_The request_: Copy the following entries word for word, keeping every line as it appears.
>>>
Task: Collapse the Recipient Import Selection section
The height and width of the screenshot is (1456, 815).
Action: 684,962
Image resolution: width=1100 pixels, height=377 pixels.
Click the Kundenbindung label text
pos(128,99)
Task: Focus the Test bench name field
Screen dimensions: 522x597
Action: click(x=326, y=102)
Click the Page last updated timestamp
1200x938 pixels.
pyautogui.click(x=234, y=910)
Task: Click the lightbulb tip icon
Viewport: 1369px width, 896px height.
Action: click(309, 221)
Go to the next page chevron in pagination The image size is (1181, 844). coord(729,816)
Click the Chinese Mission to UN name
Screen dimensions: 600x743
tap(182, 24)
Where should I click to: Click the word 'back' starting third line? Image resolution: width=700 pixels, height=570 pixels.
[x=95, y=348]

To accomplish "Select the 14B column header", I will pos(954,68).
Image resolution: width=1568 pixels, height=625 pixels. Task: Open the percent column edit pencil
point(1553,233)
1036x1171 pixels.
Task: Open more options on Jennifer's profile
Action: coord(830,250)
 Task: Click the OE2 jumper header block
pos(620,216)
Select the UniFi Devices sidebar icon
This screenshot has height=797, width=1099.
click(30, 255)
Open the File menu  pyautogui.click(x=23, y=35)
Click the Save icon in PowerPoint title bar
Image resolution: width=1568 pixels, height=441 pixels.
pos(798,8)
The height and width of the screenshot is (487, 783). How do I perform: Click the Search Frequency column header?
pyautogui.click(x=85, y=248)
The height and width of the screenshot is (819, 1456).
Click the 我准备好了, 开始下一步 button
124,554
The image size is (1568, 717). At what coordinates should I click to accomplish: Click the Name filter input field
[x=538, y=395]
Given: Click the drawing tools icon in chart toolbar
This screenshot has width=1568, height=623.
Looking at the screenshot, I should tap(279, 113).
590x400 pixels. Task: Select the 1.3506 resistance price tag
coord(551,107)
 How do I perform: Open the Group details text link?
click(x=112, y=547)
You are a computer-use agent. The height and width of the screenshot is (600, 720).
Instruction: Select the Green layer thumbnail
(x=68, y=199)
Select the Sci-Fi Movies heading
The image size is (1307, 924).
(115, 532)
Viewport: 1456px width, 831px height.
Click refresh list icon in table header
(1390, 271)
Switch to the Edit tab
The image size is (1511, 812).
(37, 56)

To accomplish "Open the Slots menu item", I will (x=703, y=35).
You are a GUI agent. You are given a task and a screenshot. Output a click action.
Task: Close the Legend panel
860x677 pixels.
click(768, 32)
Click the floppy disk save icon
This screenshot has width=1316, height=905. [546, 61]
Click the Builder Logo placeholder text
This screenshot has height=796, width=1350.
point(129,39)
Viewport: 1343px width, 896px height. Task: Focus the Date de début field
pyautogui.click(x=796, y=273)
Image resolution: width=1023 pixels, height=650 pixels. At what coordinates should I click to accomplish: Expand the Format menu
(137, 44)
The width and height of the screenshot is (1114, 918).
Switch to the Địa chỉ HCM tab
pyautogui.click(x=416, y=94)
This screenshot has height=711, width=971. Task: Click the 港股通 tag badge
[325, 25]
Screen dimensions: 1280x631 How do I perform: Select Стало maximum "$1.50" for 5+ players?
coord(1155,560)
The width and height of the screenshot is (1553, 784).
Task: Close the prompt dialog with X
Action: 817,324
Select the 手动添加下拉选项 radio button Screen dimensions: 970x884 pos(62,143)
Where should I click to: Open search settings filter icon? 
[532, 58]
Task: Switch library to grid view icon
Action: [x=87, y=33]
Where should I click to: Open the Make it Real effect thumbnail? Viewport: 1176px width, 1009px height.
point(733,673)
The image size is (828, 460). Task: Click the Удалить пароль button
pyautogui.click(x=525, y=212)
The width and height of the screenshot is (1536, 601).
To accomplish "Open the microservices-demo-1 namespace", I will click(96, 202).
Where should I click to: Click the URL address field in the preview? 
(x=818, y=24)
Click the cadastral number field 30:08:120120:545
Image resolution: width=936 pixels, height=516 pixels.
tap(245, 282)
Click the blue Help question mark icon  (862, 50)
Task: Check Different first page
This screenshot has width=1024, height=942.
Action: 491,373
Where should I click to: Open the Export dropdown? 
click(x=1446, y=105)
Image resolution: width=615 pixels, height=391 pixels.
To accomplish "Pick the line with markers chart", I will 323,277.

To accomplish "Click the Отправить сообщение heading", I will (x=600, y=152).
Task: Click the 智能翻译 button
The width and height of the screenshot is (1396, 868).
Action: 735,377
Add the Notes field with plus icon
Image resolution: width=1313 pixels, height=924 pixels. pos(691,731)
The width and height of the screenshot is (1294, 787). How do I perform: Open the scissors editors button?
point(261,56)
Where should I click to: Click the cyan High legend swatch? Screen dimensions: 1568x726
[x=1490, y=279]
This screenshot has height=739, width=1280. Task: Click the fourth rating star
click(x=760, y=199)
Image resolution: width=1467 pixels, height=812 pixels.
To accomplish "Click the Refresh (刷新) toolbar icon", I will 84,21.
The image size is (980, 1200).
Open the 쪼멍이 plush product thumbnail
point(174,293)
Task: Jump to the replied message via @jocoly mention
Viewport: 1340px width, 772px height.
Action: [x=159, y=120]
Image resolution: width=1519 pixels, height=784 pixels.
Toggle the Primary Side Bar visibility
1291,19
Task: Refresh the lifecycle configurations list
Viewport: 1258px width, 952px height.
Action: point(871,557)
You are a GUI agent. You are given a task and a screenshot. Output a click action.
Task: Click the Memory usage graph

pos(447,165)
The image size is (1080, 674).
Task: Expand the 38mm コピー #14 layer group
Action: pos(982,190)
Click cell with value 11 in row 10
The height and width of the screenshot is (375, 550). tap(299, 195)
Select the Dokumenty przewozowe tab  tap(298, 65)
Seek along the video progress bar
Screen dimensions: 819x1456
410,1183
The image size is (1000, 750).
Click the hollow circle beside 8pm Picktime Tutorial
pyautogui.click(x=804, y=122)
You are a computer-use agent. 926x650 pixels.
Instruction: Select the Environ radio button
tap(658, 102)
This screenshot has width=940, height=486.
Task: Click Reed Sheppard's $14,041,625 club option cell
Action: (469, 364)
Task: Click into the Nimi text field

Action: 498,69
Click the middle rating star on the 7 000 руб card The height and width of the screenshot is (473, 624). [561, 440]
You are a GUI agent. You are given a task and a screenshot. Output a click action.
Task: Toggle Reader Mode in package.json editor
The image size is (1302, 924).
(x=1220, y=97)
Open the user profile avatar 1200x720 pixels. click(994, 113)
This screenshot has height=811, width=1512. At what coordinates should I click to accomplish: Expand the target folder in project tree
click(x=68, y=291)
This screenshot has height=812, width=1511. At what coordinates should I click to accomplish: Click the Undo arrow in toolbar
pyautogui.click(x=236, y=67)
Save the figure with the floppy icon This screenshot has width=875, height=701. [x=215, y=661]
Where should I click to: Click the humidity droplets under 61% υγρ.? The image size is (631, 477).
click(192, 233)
<<<
_Correct result_:
Task: Collapse the Recipient Import Selection section
The height and width of the screenshot is (1456, 815).
Action: 684,962
Image resolution: width=1100 pixels, height=377 pixels.
Click the Kundenbindung label text
pos(128,99)
Task: Focus the Test bench name field
Screen dimensions: 522x597
Action: click(x=326, y=102)
Click the Page last updated timestamp
1200x938 pixels.
pyautogui.click(x=234, y=910)
Task: Click the lightbulb tip icon
Viewport: 1369px width, 896px height.
Action: click(309, 221)
Go to the next page chevron in pagination The image size is (1181, 844). coord(729,816)
Click the Chinese Mission to UN name
Screen dimensions: 600x743
tap(182, 24)
Where should I click to: Click the word 'back' starting third line? Image resolution: width=700 pixels, height=570 pixels.
[x=95, y=348]

To accomplish "Select the 14B column header", I will pos(954,68).
Image resolution: width=1568 pixels, height=625 pixels. Task: Open the percent column edit pencil
point(1553,233)
1036x1171 pixels.
Task: Open more options on Jennifer's profile
Action: coord(830,250)
 Task: Click the OE2 jumper header block
pos(620,216)
Select the UniFi Devices sidebar icon
This screenshot has height=797, width=1099.
click(30, 255)
Open the File menu  pyautogui.click(x=23, y=35)
Click the Save icon in PowerPoint title bar
Image resolution: width=1568 pixels, height=441 pixels.
pos(798,8)
The height and width of the screenshot is (487, 783). How do I perform: Click the Search Frequency column header?
pyautogui.click(x=85, y=248)
The height and width of the screenshot is (819, 1456).
Click the 我准备好了, 开始下一步 button
124,554
The image size is (1568, 717). At what coordinates should I click to accomplish: Click the Name filter input field
[x=538, y=395]
Given: Click the drawing tools icon in chart toolbar
This screenshot has width=1568, height=623.
Looking at the screenshot, I should tap(279, 113).
590x400 pixels. Task: Select the 1.3506 resistance price tag
coord(551,107)
 How do I perform: Open the Group details text link?
click(x=112, y=547)
You are a computer-use agent. The height and width of the screenshot is (600, 720).
Instruction: Select the Green layer thumbnail
(x=68, y=199)
Select the Sci-Fi Movies heading
The image size is (1307, 924).
(115, 532)
Viewport: 1456px width, 831px height.
Click refresh list icon in table header
(1390, 271)
Switch to the Edit tab
The image size is (1511, 812).
(37, 56)

To accomplish "Open the Slots menu item", I will (x=703, y=35).
You are a GUI agent. You are given a task and a screenshot. Output a click action.
Task: Close the Legend panel
860x677 pixels.
click(768, 32)
Click the floppy disk save icon
This screenshot has width=1316, height=905. [546, 61]
Click the Builder Logo placeholder text
This screenshot has height=796, width=1350.
point(129,39)
Viewport: 1343px width, 896px height. Task: Focus the Date de début field
pyautogui.click(x=796, y=273)
Image resolution: width=1023 pixels, height=650 pixels. At what coordinates should I click to accomplish: Expand the Format menu
(137, 44)
The width and height of the screenshot is (1114, 918).
Switch to the Địa chỉ HCM tab
pyautogui.click(x=416, y=94)
This screenshot has height=711, width=971. Task: Click the 港股通 tag badge
[325, 25]
Screen dimensions: 1280x631 How do I perform: Select Стало maximum "$1.50" for 5+ players?
coord(1155,560)
The width and height of the screenshot is (1553, 784).
Task: Close the prompt dialog with X
Action: 817,324
Select the 手动添加下拉选项 radio button Screen dimensions: 970x884 pos(62,143)
Where should I click to: Open search settings filter icon? 
[532, 58]
Task: Switch library to grid view icon
Action: [x=87, y=33]
Where should I click to: Open the Make it Real effect thumbnail? Viewport: 1176px width, 1009px height.
point(733,673)
The image size is (828, 460). Task: Click the Удалить пароль button
pyautogui.click(x=525, y=212)
The width and height of the screenshot is (1536, 601).
To accomplish "Open the microservices-demo-1 namespace", I will click(96, 202).
Where should I click to: Click the URL address field in the preview? 
(x=818, y=24)
Click the cadastral number field 30:08:120120:545
Image resolution: width=936 pixels, height=516 pixels.
tap(245, 282)
Click the blue Help question mark icon  (862, 50)
Task: Check Different first page
This screenshot has width=1024, height=942.
Action: 491,373
Where should I click to: Open the Export dropdown? 
click(x=1446, y=105)
Image resolution: width=615 pixels, height=391 pixels.
To accomplish "Pick the line with markers chart", I will 323,277.

To accomplish "Click the Отправить сообщение heading", I will (x=600, y=152).
Task: Click the 智能翻译 button
The width and height of the screenshot is (1396, 868).
Action: 735,377
Add the Notes field with plus icon
Image resolution: width=1313 pixels, height=924 pixels. pos(691,731)
The width and height of the screenshot is (1294, 787). How do I perform: Open the scissors editors button?
point(261,56)
Where should I click to: Click the cyan High legend swatch? Screen dimensions: 1568x726
[x=1490, y=279]
This screenshot has height=739, width=1280. Task: Click the fourth rating star
click(x=760, y=199)
Image resolution: width=1467 pixels, height=812 pixels.
To accomplish "Click the Refresh (刷新) toolbar icon", I will 84,21.
The image size is (980, 1200).
Open the 쪼멍이 plush product thumbnail
point(174,293)
Task: Jump to the replied message via @jocoly mention
Viewport: 1340px width, 772px height.
Action: [x=159, y=120]
Image resolution: width=1519 pixels, height=784 pixels.
Toggle the Primary Side Bar visibility
1291,19
Task: Refresh the lifecycle configurations list
Viewport: 1258px width, 952px height.
Action: point(871,557)
You are a GUI agent. You are given a task and a screenshot. Output a click action.
Task: Click the Memory usage graph

pos(447,165)
The image size is (1080, 674).
Task: Expand the 38mm コピー #14 layer group
Action: pos(982,190)
Click cell with value 11 in row 10
The height and width of the screenshot is (375, 550). tap(299, 195)
Select the Dokumenty przewozowe tab  tap(298, 65)
Seek along the video progress bar
Screen dimensions: 819x1456
410,1183
The image size is (1000, 750).
Click the hollow circle beside 8pm Picktime Tutorial
pyautogui.click(x=804, y=122)
You are a computer-use agent. 926x650 pixels.
Instruction: Select the Environ radio button
tap(658, 102)
This screenshot has width=940, height=486.
Task: Click Reed Sheppard's $14,041,625 club option cell
Action: (469, 364)
Task: Click into the Nimi text field

Action: 498,69
Click the middle rating star on the 7 000 руб card The height and width of the screenshot is (473, 624). [561, 440]
You are a GUI agent. You are given a task and a screenshot. Output a click action.
Task: Toggle Reader Mode in package.json editor
The image size is (1302, 924).
(x=1220, y=97)
Open the user profile avatar 1200x720 pixels. click(994, 113)
This screenshot has height=811, width=1512. At what coordinates should I click to accomplish: Expand the target folder in project tree
click(x=68, y=291)
This screenshot has height=812, width=1511. At what coordinates should I click to accomplish: Click the Undo arrow in toolbar
pyautogui.click(x=236, y=67)
Save the figure with the floppy icon This screenshot has width=875, height=701. [x=215, y=661]
Where should I click to: Click the humidity droplets under 61% υγρ.? The image size is (631, 477).
click(192, 233)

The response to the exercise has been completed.